## SOURCE PASSAGE
________________________

On Wed, Nov 17, 2010 at 12:01:27PM +0100, Peppe CAVALLARO wrote:
> On 11/17/2010 10:49 AM, Paul Mundt wrote:
> > Actually now that I think about it, it's not that simple. If
> > ARCH_HAS_PREFETCH goes away then we lose prefetch_range() (which
> > admittely isn't called anywhere that matters, but it may in the future).
> >
> > If gcc is smart enough to optimize out __builtin_prefetch() for the cases
> > where nothing has to be done, then the ARCH_HAS_PREFETCH define could
> > simply be killed and each arch would be responsible for establishing the
> > prefetch stride (this seems to vary between the size of an L1 or L2
> > cacheline depending on the platform). This is a different change though,
> > and is something you would have to bring up on linux-arch and
> > linux-kernel as a separate patch.

________________________

## WORK INSTRUCTIONS
Answer these questions from the prefetch discussion:
(a) What would be lost if ARCH_HAS_PREFETCH goes away?
(b) Between what sizes does the prefetch stride vary?
(c) On which lists would the different change have to be brought up?
The listing that follows comes from a separate source.

## DATA LINES
________________________

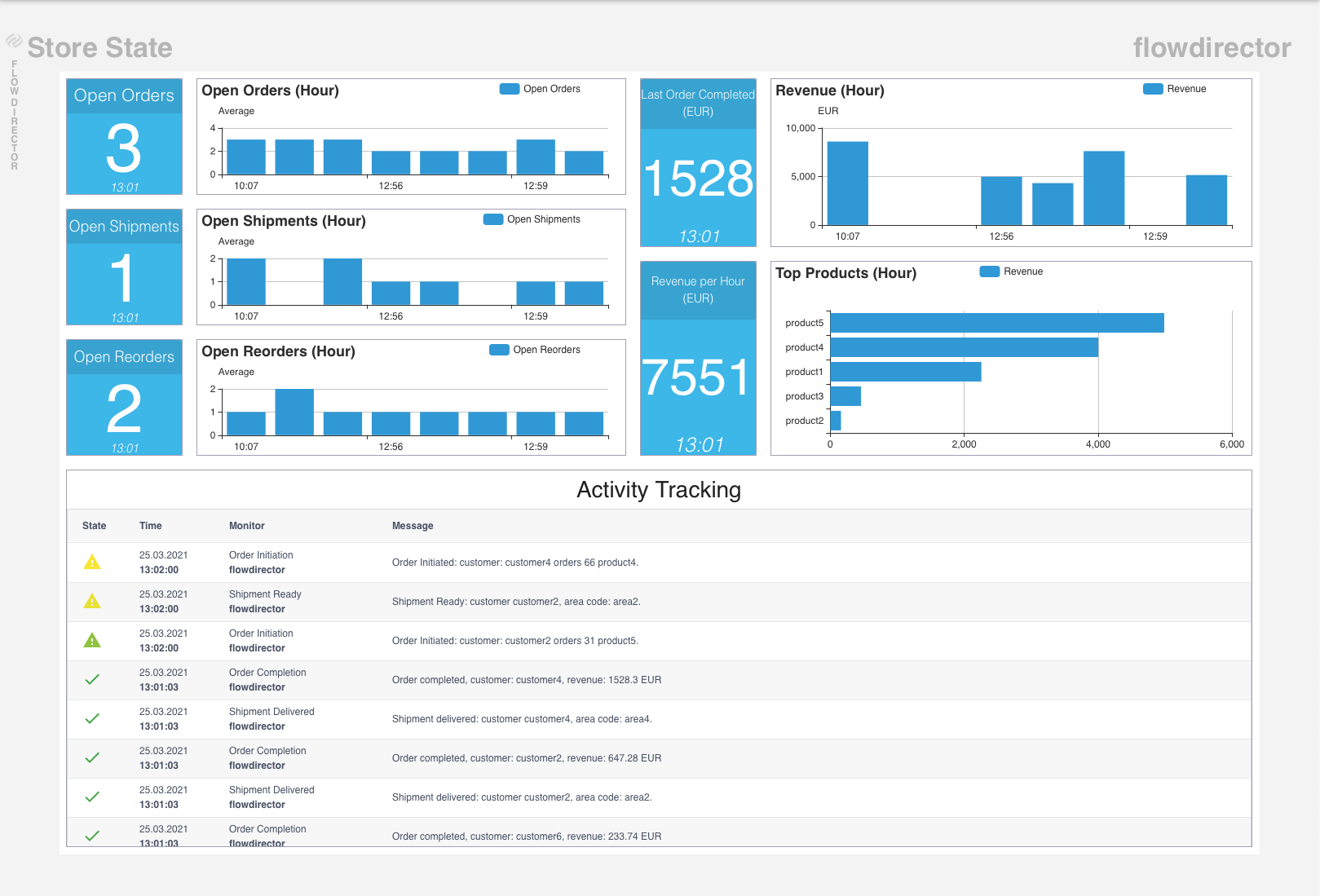Select the checkmark for customer4 shipment delivered

92,719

________________________

## IN RESPONSE
(a) prefetch_range()
(b) The size of an L1 or L2 cacheline, depending on the platform
(c) linux-arch and linux-kernel, as a separate patch